Compared to immunocompetent controls, a three-fold reduction in anti-S IgG titers (P=0.009) and SARS-CoV-2 neutralization (p<0.0001) were observed in CID patients. B cell depletion and glucocorticoids exerted the strongest effect with a 36- and 10-fold reduction in humoral responses, respectively (p<0.0001). Janus kinase inhibitors and antimetabolites, including methotrexate, also blunted antibody titers in multivariate regression analysis (P<0.0001, P=0.0023, respectively). Other targeted therapies, such as TNF inhibitors, IL-12/23 inhibitors, and integrin inhibitors, had only modest impacts on antibody formation and neutralization.
CID patients treated with immunosuppressive therapies exhibit impaired SARS-CoV-2 vaccine-induced immunity, with glucocorticoids and B cell depletion therapy more severely impeding optimal responses.
患有慢性炎症性疾病(CID)的个体经常接受免疫抑制药物治疗,这会增加他们患重症 COVID-19 的风险。虽然新型基于 mRNA 的 SARS-CoV-2 疫苗平台在免疫功能正常的个体中提供了强大的保护,但免疫抑制状态下 CID 患者的免疫原性尚未明确。因此,确定 SARS-CoV-2 疫苗在免疫抑制情况下的有效性对于对保护功能受损的 CID 患者进行风险分层以及提供有关药物管理的临床指导至关重要。

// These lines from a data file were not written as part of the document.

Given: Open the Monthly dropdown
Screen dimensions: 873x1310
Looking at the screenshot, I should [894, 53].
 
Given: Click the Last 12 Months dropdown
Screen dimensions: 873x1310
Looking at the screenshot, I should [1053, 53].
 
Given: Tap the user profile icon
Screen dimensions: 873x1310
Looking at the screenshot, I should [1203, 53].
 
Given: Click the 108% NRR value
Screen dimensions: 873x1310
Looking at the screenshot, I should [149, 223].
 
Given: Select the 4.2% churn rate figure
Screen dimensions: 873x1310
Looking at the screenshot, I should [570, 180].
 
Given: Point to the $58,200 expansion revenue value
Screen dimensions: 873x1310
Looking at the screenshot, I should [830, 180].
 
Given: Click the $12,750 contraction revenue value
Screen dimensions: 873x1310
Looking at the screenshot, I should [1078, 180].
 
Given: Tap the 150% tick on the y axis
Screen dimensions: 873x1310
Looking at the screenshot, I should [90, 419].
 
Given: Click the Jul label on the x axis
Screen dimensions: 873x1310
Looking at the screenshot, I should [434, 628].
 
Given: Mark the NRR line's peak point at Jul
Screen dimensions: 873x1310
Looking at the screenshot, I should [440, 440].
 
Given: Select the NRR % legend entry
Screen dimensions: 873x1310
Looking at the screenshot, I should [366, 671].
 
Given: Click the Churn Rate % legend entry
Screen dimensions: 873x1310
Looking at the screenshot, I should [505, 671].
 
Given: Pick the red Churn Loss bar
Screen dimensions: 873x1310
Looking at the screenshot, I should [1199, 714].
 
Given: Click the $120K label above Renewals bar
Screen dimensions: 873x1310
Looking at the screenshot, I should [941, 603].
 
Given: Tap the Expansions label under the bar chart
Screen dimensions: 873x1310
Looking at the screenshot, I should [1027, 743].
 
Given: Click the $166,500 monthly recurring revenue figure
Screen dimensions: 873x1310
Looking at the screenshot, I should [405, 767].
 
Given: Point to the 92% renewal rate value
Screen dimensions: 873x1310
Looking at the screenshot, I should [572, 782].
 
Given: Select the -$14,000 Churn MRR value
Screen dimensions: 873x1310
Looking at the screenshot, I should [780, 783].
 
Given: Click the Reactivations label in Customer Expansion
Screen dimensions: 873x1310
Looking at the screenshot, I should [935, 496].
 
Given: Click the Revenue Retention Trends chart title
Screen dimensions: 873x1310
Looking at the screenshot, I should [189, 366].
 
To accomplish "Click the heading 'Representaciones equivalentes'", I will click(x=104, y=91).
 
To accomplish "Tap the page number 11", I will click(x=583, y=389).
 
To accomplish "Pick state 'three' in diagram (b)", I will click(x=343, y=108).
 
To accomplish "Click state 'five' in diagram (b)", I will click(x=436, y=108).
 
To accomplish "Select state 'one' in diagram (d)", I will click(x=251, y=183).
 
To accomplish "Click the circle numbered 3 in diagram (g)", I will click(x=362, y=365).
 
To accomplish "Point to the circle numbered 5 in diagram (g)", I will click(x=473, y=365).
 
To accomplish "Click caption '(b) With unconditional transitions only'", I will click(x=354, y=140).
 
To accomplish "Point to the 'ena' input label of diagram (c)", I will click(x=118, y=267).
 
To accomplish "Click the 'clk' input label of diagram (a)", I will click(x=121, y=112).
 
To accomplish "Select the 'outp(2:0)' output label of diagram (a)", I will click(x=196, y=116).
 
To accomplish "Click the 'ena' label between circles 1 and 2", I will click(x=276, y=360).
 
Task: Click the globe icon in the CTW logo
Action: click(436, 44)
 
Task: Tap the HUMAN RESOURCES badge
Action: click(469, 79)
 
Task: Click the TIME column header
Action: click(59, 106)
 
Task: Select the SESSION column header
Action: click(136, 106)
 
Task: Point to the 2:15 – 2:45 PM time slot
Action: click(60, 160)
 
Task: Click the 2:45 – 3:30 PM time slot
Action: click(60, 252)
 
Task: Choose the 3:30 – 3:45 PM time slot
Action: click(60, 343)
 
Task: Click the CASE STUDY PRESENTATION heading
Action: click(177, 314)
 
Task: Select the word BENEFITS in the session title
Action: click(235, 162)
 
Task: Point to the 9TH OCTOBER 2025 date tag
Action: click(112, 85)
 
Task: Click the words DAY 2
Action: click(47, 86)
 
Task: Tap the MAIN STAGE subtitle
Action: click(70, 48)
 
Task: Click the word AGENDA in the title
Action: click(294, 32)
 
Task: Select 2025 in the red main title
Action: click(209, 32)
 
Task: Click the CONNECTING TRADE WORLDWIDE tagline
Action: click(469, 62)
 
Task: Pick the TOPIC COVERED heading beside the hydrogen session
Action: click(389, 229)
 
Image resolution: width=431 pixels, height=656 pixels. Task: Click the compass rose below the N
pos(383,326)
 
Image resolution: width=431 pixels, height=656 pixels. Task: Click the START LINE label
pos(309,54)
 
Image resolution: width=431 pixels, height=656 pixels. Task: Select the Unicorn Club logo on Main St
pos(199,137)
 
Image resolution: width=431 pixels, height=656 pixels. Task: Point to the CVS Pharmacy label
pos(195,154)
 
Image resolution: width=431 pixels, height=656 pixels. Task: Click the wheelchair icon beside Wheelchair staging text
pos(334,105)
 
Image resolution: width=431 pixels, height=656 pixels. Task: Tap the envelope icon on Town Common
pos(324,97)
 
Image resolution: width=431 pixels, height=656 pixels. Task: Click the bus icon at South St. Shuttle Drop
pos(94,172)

我们对 133 名患有 CID 的成年人和 53 名免疫功能正常的对照者进行了基于 mRNA 的疫苗免疫原性的前瞻性评估。在初次免疫前和第二次免疫后 1-2 周收集 18 岁以上参与者的血液。对血清抗 SARS-CoV-2 刺突(S)IgG 结合、中和抗体滴度和循环 S 特异性浆母细胞进行定量,以评估疫苗接种后体液反应的强度和质量。
与免疫功能正常的对照者相比,CID 患者的抗 S IgG 滴度(P = 0.009)和 SARS-CoV-2 中和能力(p < 0.0001)降低了三倍。B 细胞耗竭和糖皮质激素的影响最强,体液反应分别降低了 36 倍和 10 倍(p < 0.0001)。在多变量回归分析中,包括甲氨蝶呤在内的 Janus 激酶抑制剂和抗代谢物也使抗体滴度降低(分别为 P < 0.0001,P = 0.0023)。其他靶向治疗,如 TNF 抑制剂、IL-12/23 抑制剂和整合素抑制剂,对抗体形成和中和的影响较小。
接受免疫抑制治疗的 CID 患者表现出 SARS-CoV-2 疫苗诱导的免疫功能受损,糖皮质激素和 B 细胞耗竭疗法更严重地阻碍了最佳反应。